The additional role that Irwin took on was that of the Office of the Chief of Army Reserve (OCAR) Chief of Staff. Being chief of staff has him overseeing an additional 450 soldiers and civilian employees who work for Luckey, which allows him to be involved in the policy process.
“I oversee the staff that helps Gen. Luckey meet his statutory obligations and his priorities. Statutory obligations are the actual laws he must follow, such as placing his input in the presidential budget and assisting Congress,” he said.
Irwin believes that his work at the Pentagon is really applicable to his role at Duquesne, especially since he teaches classes such as American National Government and Public Policy.
“This is a tremendous opportunity for me. It is serving at the highest level of policy-making . . . [The job is] really beneficial to my teaching because it offers a practical perspective on how policy works at the national level,” he said.
Irwin also pointed out that his experiences while teaching have also assisted him with his military work creating a beneficial cycle.
“Teaching helps to inform my participation in policy-making. The questions I get from students help,” he said. “Students are good at challenging assumptions. Teaching helps the participation in policy making, and policy making helps my participation in teaching.”
Irwin made sure to thank his coworkers at Duquesne for allowing him to pursue this once-in-a-lifetime opportunity and assume a dual role as professor and general.
“The only way this is possible is with the generous support of the administration and my colleagues at Duquesne,” he said. “This is the third time I’ve been mobilized into active service while at Duquesne, once for training soldiers for Afghanistan and Iraq and once to serve in Afghanistan.”

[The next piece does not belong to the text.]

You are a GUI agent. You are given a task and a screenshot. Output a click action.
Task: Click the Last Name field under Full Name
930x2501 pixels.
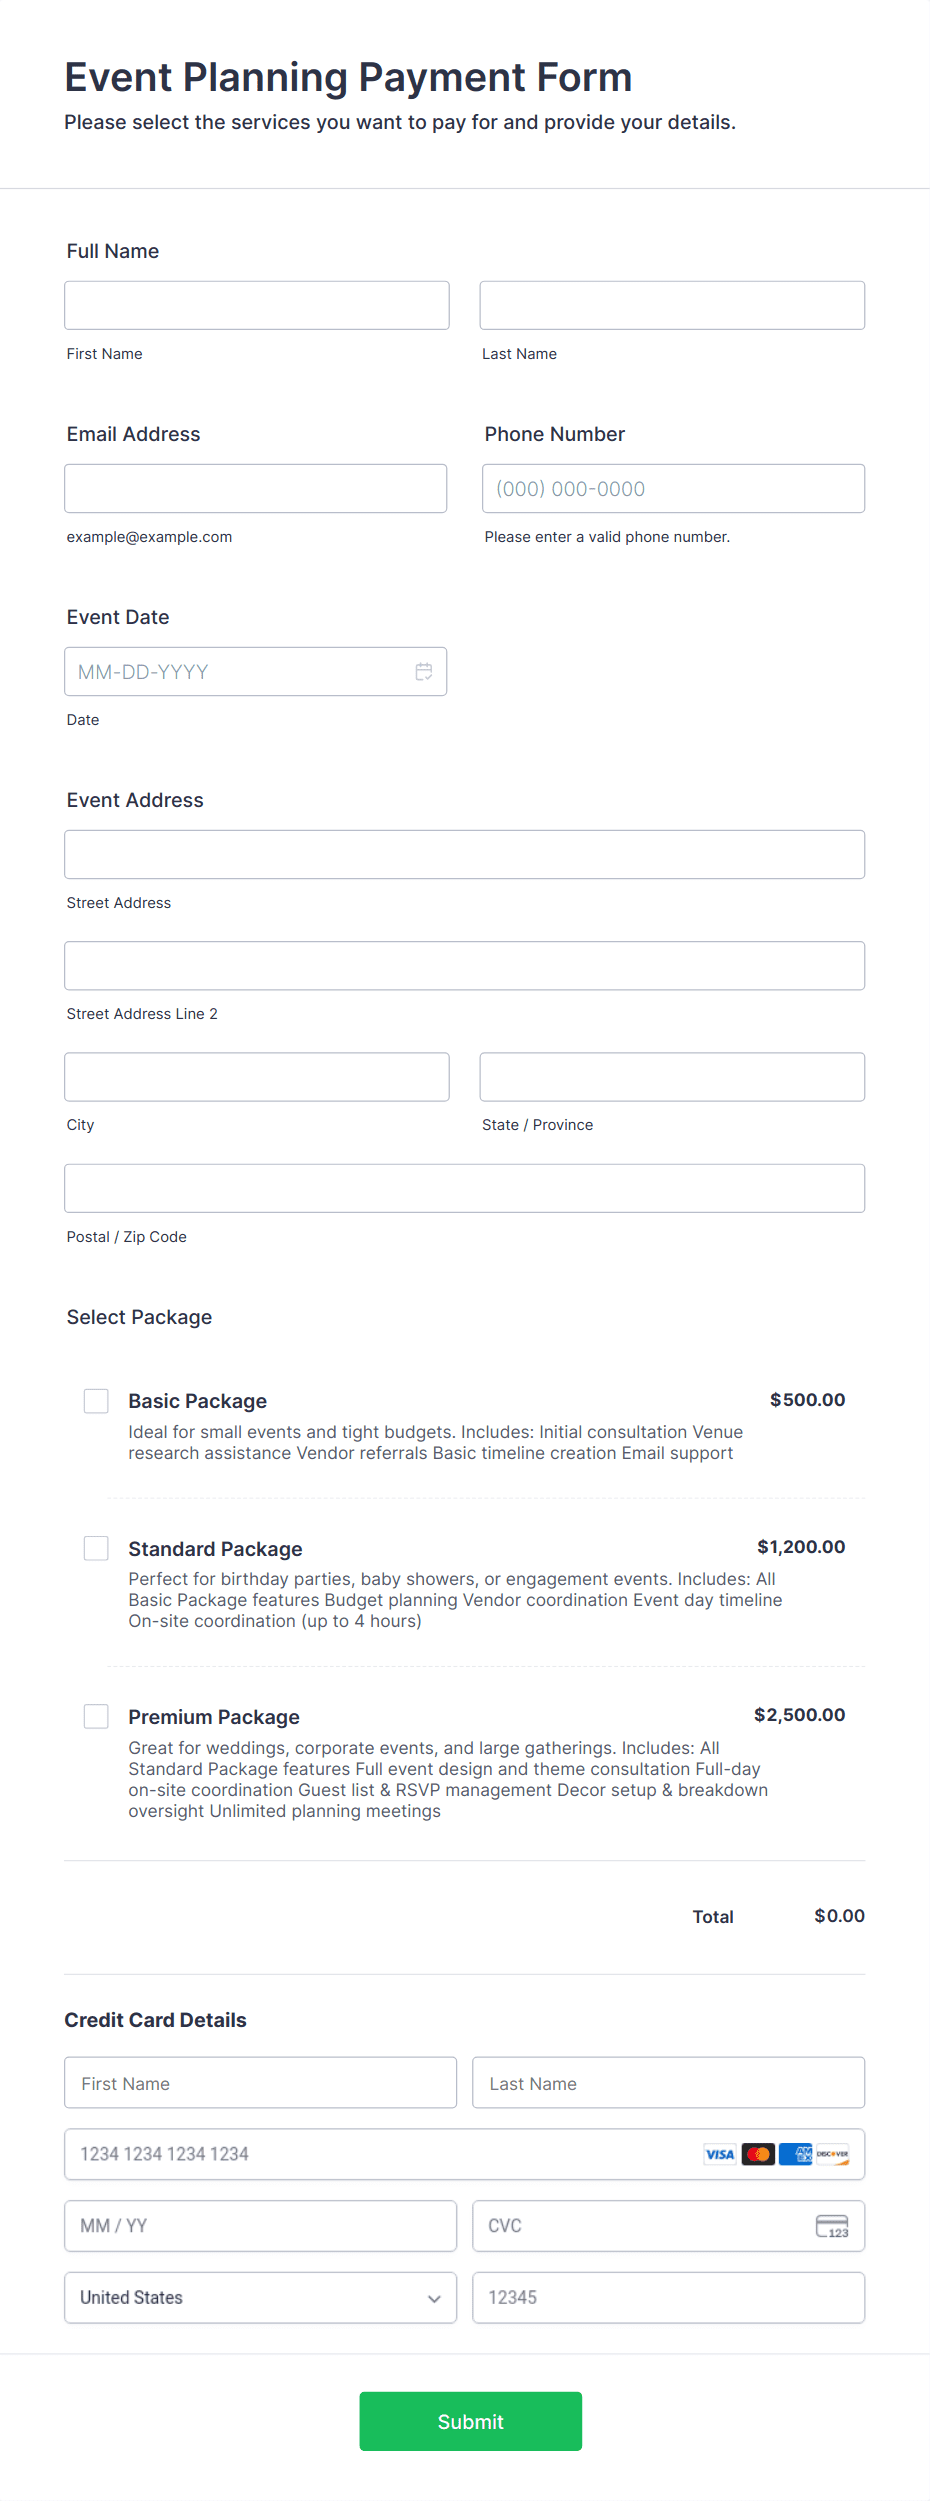coord(671,305)
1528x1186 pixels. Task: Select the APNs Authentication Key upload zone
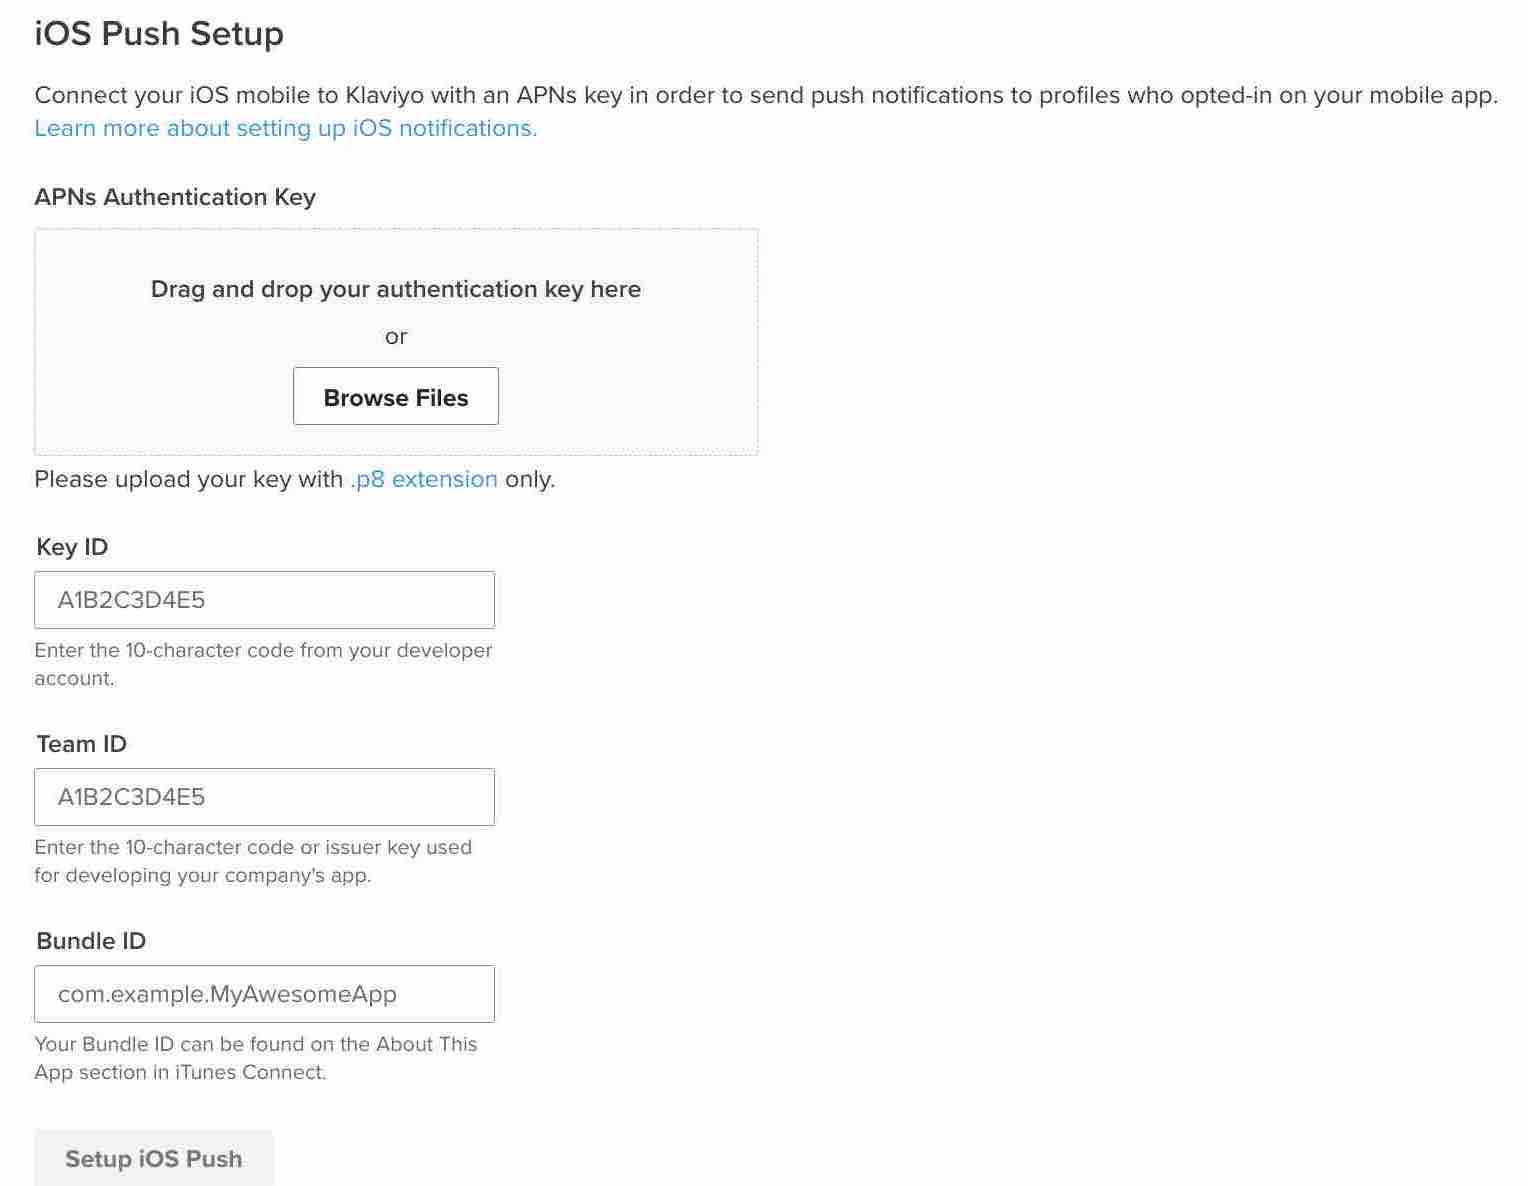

Irwin also gave some words of advice to current students, particularly ones interested in politics and national security, asking that they stay dispassionate and pursue only facts.
“Inside national security policy-making, the facts usually win … It is a rational and deliberative process,” he said.
“It is important to be empirical in your perspective, not just reacting emotionally and ideologically.”
Irwin had most recently served as the Commanding General of the 926th Engineer Brigade of the U.S. Army Reserve which had him oversee 5,500 Army Reserve troops. According to his biography on the Army Reserve website other notable assignments included Irwin serving a combat tour with the 3rd Armored Division during the first Gulf War and being responsible for a coalition team which helped design and implement reforms for the Afghan National Police in 2007-2008.
His Army Reserve biography also states that Irwin has been awarded the Legion of Merit and two Bronze Stars, along with a variety of other service-related awards.